Document text =>
On November 13, 2012, the Texas Supreme Court adopted rules to implement the 2011 legislation creating a right to seek early dismissal and mandating expedited handling of cases worth less than $100,000 in monetary relief. The Court added Rule 91a and Rule 169 to the Texas Rules of Civil Procedure, declaring: “These rules are a significant effort to improve the efficiency of the Texas court system while protecting the rights of litigants.” These new rules are open to public comment until February 1, 2013, and go into effect on March 1, 2013.

New Early Dismissal Rule

Rule 91a, Dismissal of Baseless Causes of Action, is intended to enable a party to seek dismissal of a claim having no basis in law or fact. The new rule has key timing aspects. The movant must file its dismissal motion within 60 days after the first pleading containing the challenged claim is served on the movant. The movant must give 21 days' notice of hearing, and the trial court must rule on the motion within 45 days after it is filed. Except in limited circumstances concerning governmental claims, a court must award the “prevailing party” (either a defendant or a plaintiff) all costs and reasonable and necessary attorney’s fees incurred with respect to the challenged claim.

The court is not to consider evidence, except that which is attached to a petition or answer. In this way, the motion is similar to the federal Rule 12(b)(6), with the addition that the party who loses pays the other party’s reasonable fees and costs.

Another important shift in Texas procedure is the effect on the due order of pleadings. A defendant can file a Rule 91a motion before filing a personal jurisdiction challenge (called a “special appearance”), and not risk waiving jurisdiction by appearing in the trial court on the dismissal motion. Given the early time frame for filing a Rule 91a motion and the mandatory “loser pays” aspect, defense counsel should skillfully and promptly evaluate the claims, defenses and the trial judge to advise whether to take advantage of this new rule.

Raw data =>
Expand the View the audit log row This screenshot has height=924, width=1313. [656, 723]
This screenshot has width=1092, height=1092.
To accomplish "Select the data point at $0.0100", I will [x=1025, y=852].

Problems and tasks =>
a) In the text on the Texas civil procedure rules, within how many days after a Rule 91a motion is filed must the trial court rule on it?
b) Write the next part of the text on the Texas civil procedure rules, picking up after its last sentence.
The material has no role in this work.

Responses per task =>
a) The trial court must rule within 45 days after the motion is filed.

b)
New Expedited Actions

In another sweeping change, the Court mandated that actions seeking less than $100,000 in strictly monetary relief be automatically categorized as “expedited actions.” Parties may ask to be excused from the required categorization for good cause or by pleading more than $100,000 in monetary relief.

The Court amended Rule 47 to require that a pleading be assigned to one of five monetary categories:

  1. Only monetary relief of $100,000 or less, including damages of any kind, penalties, costs, expenses, pre-judgment interest and attorney’s fees
  2. Monetary relief of $100,000 or less and non-monetary relief
  3. Monetary relief of more than $100,000, but not more than $500,000
  4. Monetary relief of more than $500,000 but not more than $1,000,000
  5. Monetary relief of more than $1,000,000.

A party that fails to comply with the above-referenced requirement may not conduct discovery until the party’s pleading is amended to state one of these categories. This new requirement should also help reduce the uncertainty about whether a lawsuit seeks more than $75,000 for federal removal purposes.

Discovery in expedited actions is governed by newly modified Rule 190.2, under which the discovery period begins when the suit is filed and continues until 180 days after the date the first request of discovery of any kind is served on a party. Parties are limited to serving no more than 15 written interrogatories, 15 requests for production and 15 requests for admissions. In addition, parties may request disclosure of all documents, electronic information and tangible items that the disclosing party has in its possession, custody or control and may use to support its claims or defenses.

Trial settings and procedures are also significantly impacted. Upon any party’s request, the court must set the case for a trial date within 90 days after the discovery period in Rule 190.2(b)(1) ends. At trial, each side is allowed five hours to present their entire case, from jury selection to closing arguments, excluding time spent on objections, bench conferences and challenges for cause to a juror. Further, unless the parties have agreed to engage in alternative dispute resolution or are required to do so by contract, the court must not require the parties to engage in alternative dispute resolution.

Unless altered by public comments, starting March 2013, all Texas lawyers and judges will confront significant new rules that will apply to all cases. If you are interested in suggesting changes, please contact us to discuss how we can help provide a voice to your suggestions.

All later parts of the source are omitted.